The President of Honduras, Porfirio Lobo Sosa, declared national mourning and issued a statement condemning the murder and expressing condolences to his family, friends, and viewing audience.

The UN has identified Honduras as having the highest murder rate in the world and San Pedro Sula as being the city with the world's highest murder rate.

===Funeral===
Barrow's funeral took place on July 11 at St. Vincent de Paul church in San Pedro Sula. He was buried in Memorial Gardens cemetery.

===Investigation===
It was reported on July 27 that after Barrow had started broadcasting his program on Globo TV, he had begun to receive e-mailed death threats. In addition, it was revealed that on June 24, Barrow had seemed worried and explained to a confidant that he was receiving threats, but did not go into detail about them. Another individual who provided testimony to the police said that on June 15, he had been in a restaurant in Tegucigalpa with Barrow when the latter received several threats on his cell phone. The person sending the threat had said he would come get Barrow, in response to which Barrow had told him to do so and told him the name of the restaurant at which they were eating. Yet another witness said that on June 22 Barrow had received three threatening calls, in response to the last of which Barrow had replied: “if...you know where I am, come look for me, I'm waiting here.”
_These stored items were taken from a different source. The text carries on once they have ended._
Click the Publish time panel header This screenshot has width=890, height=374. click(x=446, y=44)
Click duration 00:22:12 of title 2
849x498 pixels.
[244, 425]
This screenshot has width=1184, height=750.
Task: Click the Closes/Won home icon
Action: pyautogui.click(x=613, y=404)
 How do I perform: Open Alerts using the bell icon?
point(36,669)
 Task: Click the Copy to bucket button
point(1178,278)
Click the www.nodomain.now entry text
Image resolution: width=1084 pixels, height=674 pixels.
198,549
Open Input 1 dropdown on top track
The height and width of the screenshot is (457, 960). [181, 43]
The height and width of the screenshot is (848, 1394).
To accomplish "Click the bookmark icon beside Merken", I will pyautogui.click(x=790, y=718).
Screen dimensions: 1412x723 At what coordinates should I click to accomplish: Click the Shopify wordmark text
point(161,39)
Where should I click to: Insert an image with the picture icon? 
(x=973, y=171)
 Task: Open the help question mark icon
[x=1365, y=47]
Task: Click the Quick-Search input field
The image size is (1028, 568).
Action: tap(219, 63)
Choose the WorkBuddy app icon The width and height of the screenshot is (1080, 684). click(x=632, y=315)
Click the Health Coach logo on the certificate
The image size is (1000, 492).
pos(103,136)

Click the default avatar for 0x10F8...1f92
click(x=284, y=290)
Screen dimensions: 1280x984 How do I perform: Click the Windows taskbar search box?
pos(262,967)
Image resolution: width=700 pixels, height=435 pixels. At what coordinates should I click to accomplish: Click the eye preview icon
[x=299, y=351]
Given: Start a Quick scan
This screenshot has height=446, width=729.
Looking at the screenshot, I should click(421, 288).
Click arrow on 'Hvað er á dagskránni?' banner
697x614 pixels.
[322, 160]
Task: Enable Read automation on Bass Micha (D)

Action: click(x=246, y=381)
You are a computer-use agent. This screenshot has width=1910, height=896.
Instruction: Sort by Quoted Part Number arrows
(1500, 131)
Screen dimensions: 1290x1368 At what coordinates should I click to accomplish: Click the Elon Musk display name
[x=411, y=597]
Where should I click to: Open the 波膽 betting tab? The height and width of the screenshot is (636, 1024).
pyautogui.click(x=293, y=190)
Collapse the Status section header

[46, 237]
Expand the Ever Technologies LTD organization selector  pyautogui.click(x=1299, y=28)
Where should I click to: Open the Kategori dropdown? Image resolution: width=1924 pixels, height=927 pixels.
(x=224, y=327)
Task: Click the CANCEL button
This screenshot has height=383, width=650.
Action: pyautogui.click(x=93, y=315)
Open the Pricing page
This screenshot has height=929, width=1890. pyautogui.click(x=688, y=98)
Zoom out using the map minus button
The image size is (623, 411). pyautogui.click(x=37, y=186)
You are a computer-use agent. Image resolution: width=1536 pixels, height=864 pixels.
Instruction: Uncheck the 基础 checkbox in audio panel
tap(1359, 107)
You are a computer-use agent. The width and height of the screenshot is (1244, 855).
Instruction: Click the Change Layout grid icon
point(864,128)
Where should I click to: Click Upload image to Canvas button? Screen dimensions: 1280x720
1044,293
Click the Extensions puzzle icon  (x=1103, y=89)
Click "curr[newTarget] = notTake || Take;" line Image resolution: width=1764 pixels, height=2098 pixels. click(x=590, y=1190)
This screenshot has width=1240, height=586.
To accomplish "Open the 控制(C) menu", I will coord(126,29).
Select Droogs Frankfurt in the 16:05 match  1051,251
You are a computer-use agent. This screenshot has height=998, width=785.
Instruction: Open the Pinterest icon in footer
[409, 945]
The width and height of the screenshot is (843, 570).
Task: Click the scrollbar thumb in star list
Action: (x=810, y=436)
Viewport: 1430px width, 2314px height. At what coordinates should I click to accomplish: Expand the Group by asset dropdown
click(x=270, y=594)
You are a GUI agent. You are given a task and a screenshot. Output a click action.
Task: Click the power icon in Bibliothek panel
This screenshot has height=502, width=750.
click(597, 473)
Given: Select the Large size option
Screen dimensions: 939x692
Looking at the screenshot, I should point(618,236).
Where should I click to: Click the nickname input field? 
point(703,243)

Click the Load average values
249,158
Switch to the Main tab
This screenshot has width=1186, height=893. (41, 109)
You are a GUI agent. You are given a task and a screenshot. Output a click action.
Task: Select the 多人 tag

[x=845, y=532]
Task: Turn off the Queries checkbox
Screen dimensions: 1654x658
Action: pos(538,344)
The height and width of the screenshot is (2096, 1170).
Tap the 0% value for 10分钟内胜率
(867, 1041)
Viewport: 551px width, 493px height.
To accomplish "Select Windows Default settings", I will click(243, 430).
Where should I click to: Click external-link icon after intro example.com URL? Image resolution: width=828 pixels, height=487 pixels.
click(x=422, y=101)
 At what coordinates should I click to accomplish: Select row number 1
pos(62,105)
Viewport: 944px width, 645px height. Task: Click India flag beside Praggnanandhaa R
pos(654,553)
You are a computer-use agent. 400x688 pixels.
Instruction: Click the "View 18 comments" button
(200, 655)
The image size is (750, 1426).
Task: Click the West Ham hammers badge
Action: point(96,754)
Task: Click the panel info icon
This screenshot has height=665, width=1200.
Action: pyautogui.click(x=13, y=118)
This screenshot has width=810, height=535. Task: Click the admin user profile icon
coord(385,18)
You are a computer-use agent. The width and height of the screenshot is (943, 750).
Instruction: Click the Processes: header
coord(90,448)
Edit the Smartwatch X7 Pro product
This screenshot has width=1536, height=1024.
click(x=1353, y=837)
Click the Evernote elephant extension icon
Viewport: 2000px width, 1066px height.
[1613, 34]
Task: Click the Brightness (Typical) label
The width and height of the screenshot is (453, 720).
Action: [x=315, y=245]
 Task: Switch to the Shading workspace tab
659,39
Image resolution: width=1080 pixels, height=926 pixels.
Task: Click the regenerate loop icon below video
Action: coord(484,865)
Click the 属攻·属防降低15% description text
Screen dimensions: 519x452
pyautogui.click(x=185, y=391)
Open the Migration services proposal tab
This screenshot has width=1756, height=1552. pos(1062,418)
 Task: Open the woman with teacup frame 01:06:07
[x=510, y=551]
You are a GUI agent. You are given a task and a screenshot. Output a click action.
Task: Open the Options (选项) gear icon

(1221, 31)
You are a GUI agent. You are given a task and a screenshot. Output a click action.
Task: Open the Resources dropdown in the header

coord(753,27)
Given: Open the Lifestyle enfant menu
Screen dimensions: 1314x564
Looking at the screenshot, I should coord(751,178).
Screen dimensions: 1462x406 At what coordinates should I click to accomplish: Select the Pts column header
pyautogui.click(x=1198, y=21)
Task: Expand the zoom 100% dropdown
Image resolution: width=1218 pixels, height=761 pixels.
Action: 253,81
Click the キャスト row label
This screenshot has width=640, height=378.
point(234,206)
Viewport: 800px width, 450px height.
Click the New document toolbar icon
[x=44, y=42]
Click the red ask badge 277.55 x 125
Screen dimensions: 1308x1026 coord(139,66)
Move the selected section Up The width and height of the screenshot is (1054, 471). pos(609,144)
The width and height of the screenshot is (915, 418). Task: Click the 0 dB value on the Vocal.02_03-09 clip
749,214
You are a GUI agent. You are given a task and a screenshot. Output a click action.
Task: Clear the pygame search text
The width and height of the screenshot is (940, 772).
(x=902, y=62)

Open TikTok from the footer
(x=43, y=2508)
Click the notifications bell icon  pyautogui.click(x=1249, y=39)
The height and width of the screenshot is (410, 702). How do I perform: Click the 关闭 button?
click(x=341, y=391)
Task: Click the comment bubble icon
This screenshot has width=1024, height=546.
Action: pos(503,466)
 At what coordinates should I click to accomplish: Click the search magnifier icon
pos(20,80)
It also emerged that on the morning of June 24, Barrow had received a call from a person who claimed to be a congressional candidate belonging to the Colon party, and who said he wanted to meet him. Over the course of the day, this person phoned Barrow about sixteen times. According to one witness, Barrow, who had been riding on a bus, complained that the man's frequent phone calls had prevented him from sleeping on the bus. The caller insisted that Barrow meet with him, and Barrow finally agreed, saying that he had to be at the university and would rest a little afterwards and could meet the man later in San Pedro Sula. Later that day, the man met Barrow on a dirt road near the Metropolitan Olympic Stadium, showed him a video on his camera, and gave indications that he was interested in purchasing ad time on Barrow's program. The connection between all this information and the murder was not made clear to the public.

==Personal life==
Barrow married Leda Maradiaga in 1983. They had three children: Anibal, Fernando, and Astrid. After his death they described him as very loving and supportive in every way.

Barrow's son Anibal was born in 1985, attended the Instituto Experimental La Salle and UNICAH, the Catholic University of Honduras. He won a seat representing the Department of Cortes in the Honduran Congress in the November 2013 elections.

Barrow was a passionate fan of the Olimpia soccer team.

After Barrow's murder, his son said: “We forgive the people who did this because it is not up to us to say what should happen to them.”